╭─ 本文

母方の祖母は、小さい時に親に連れられて石川県から、北海道に来たとききました。
そんな私は今、本州に住んでいます。
関東生まれの娘からは、「北海道出身って、いいよね!」と言っています。一種のステイタスみたいなものでしょうか?
時代は変りましたね!
かつて、私たちのご先祖様たちは、いろんな想いで、北の大地にたどり着いたのでしょうね。
遠い故郷を懐かしみ、道内各地にその面影を求めたのかもしれませんね。
「くにまる」さんも書かれていますが、北海道出身というと、いい~イメージがあるようです。私もそれは感じます。
わが故郷を取り上げていただき有難く思います
北広島市の地名あることは知ってましたが、札幌の隣接市とは知りませんでした
またひとつ偉く(?)なれました
広島弁は非上品で情緒も乏しく聴きよいものではありませんね
口喧嘩の道具としては最適かも知れません
そうはいっても、故郷の言葉です
若かりし頃、長期休みに鈍行列車で帰ってくると、故郷に近づくにつれ人の乗り降りとともに備後訛りが増えてきて、ああ帰ってきたのだと強く感じました
岬を回り尾道水道に映える灯りに何故か目潤ませもしたものです
つい、若返らせてもらいました
くにまる さんへ
そうなんですか。小さい頃から聞いていたお婆さまの言葉は、くにまるさんにとってはやはり、懐かしい言葉なんですよね。

╰─
╭─ 抽出した行

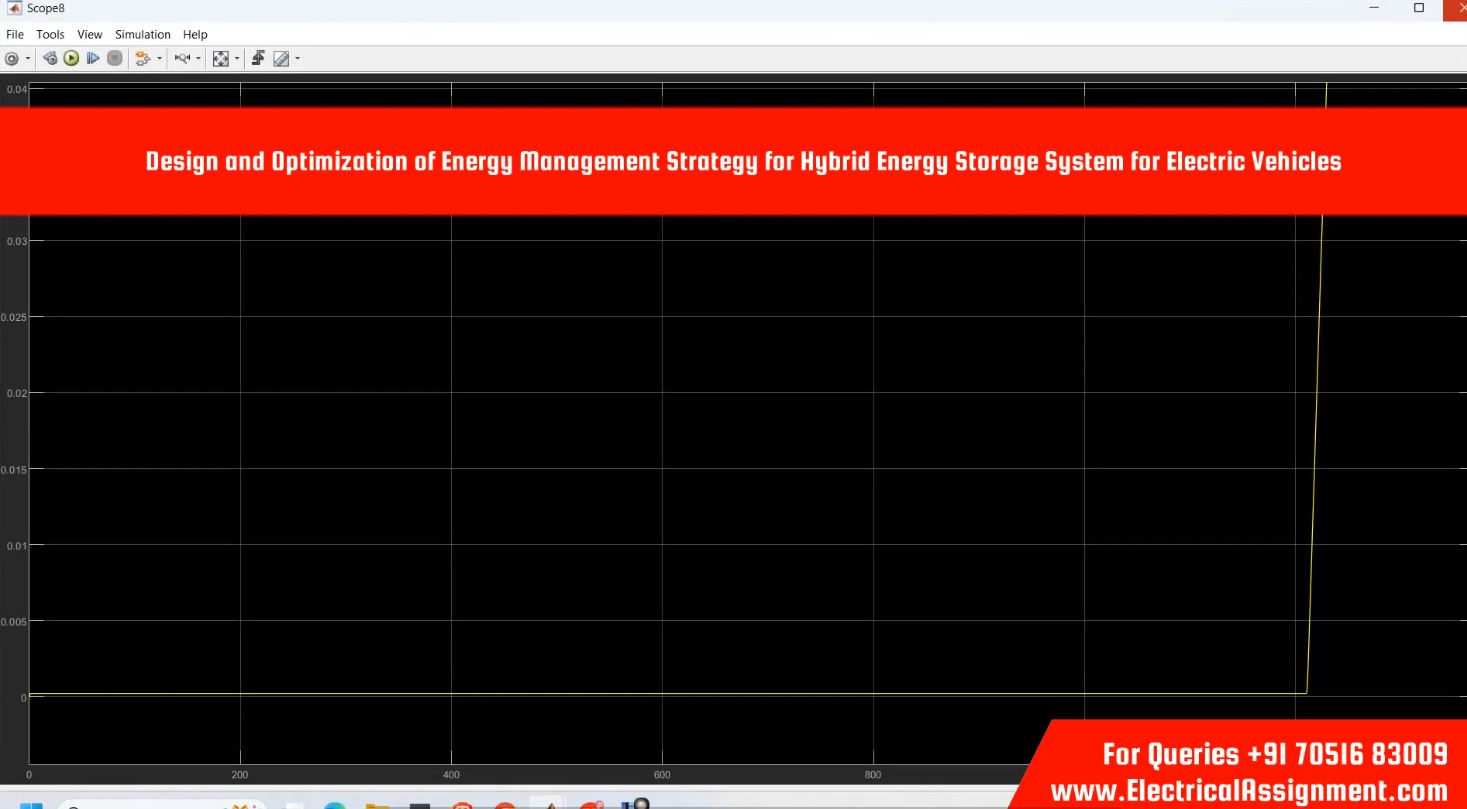Open the File menu
The width and height of the screenshot is (1467, 809).
point(15,34)
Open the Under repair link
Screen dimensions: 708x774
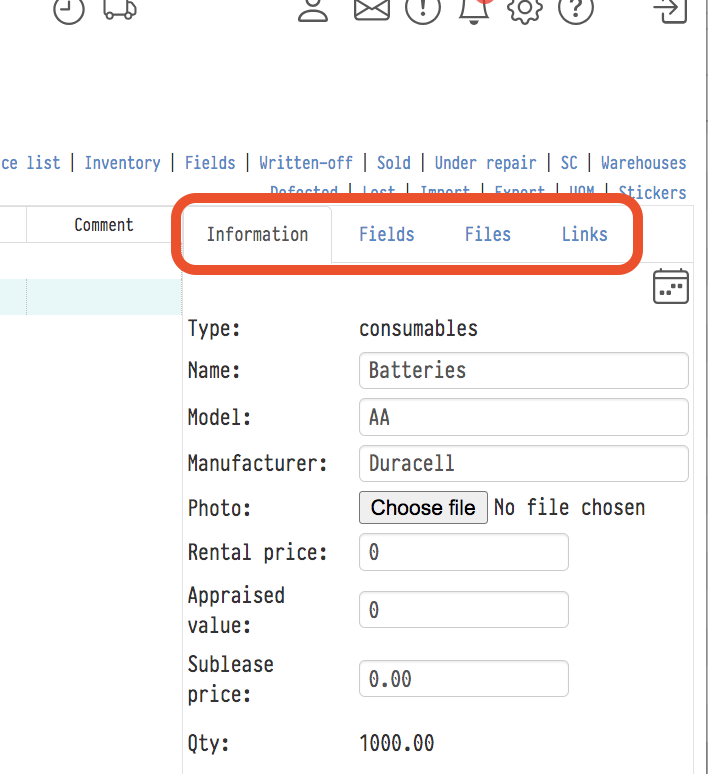[x=485, y=163]
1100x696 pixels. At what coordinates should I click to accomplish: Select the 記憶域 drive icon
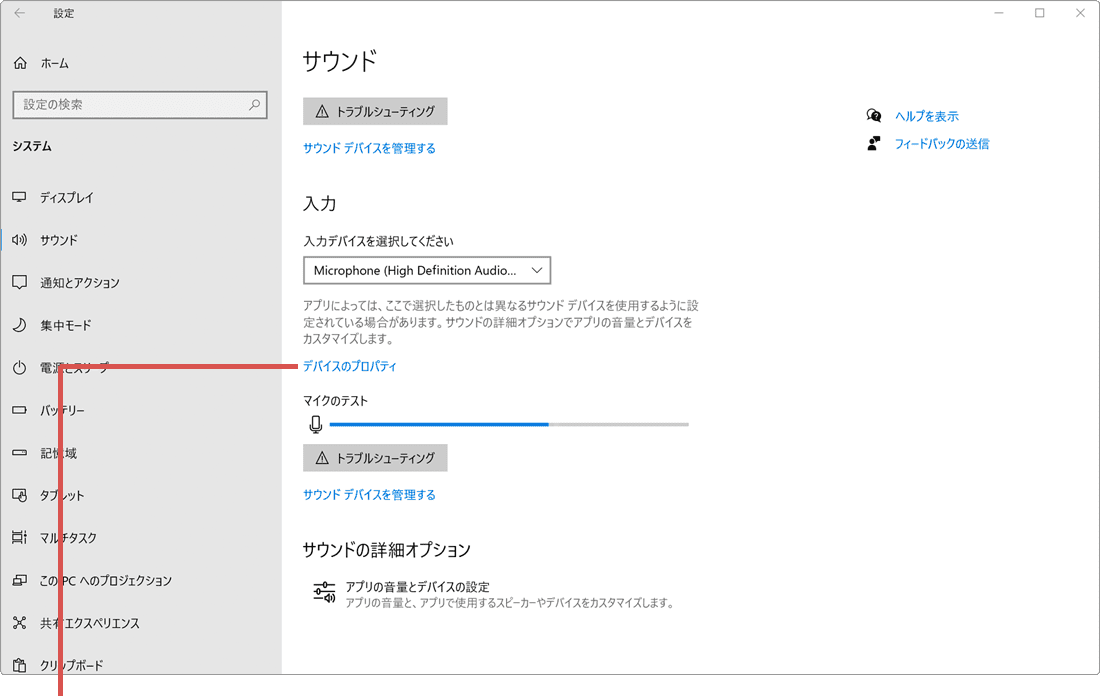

╰─

# 課題の要件
1. 故郷をめぐる本文によると、母方の祖母は小さい時にどの県から北海道に来ましたか。
2. 故郷をめぐる本文の最後の文に続けて、その先を書いてください。

# 解答一覧
1. 石川県です。

2.
わかるような気がします。
くにまるさんが、昔聞いたお婆さまの言葉に懐かしさを感じたように、娘さんにとっては、北海道の言葉が、とても素敵に聞こえるのでしょう。それって、とてもいいなあって思いました。
お国の言葉っていいですね。
おたこ さんへ
”いろんな想いで、北の大地にたどり着いた”
本当にそうですね。
故郷を、ずっと思い続けていたのでしょうね。
北海道出身という事が、とてもよいイメージと聞いて、とても嬉しくなりました。北海道は地の果てみたいに思われているのかもって思っていましたから、なんだかとてもほっとしました。有り難うございます。
片思い さんへ
北海道弁も、あまり上品ではない印象のようで、本州から来た人に、なんだか怒られているみたいと言われた事がありました。
でも、そんな事は絶対ありませんよね。
列車の中で聞いた故郷の言葉にほっとする気持ちがよくわかります。
故郷の言葉は、癒しそのものですから。方言は、大切にしたいと思います。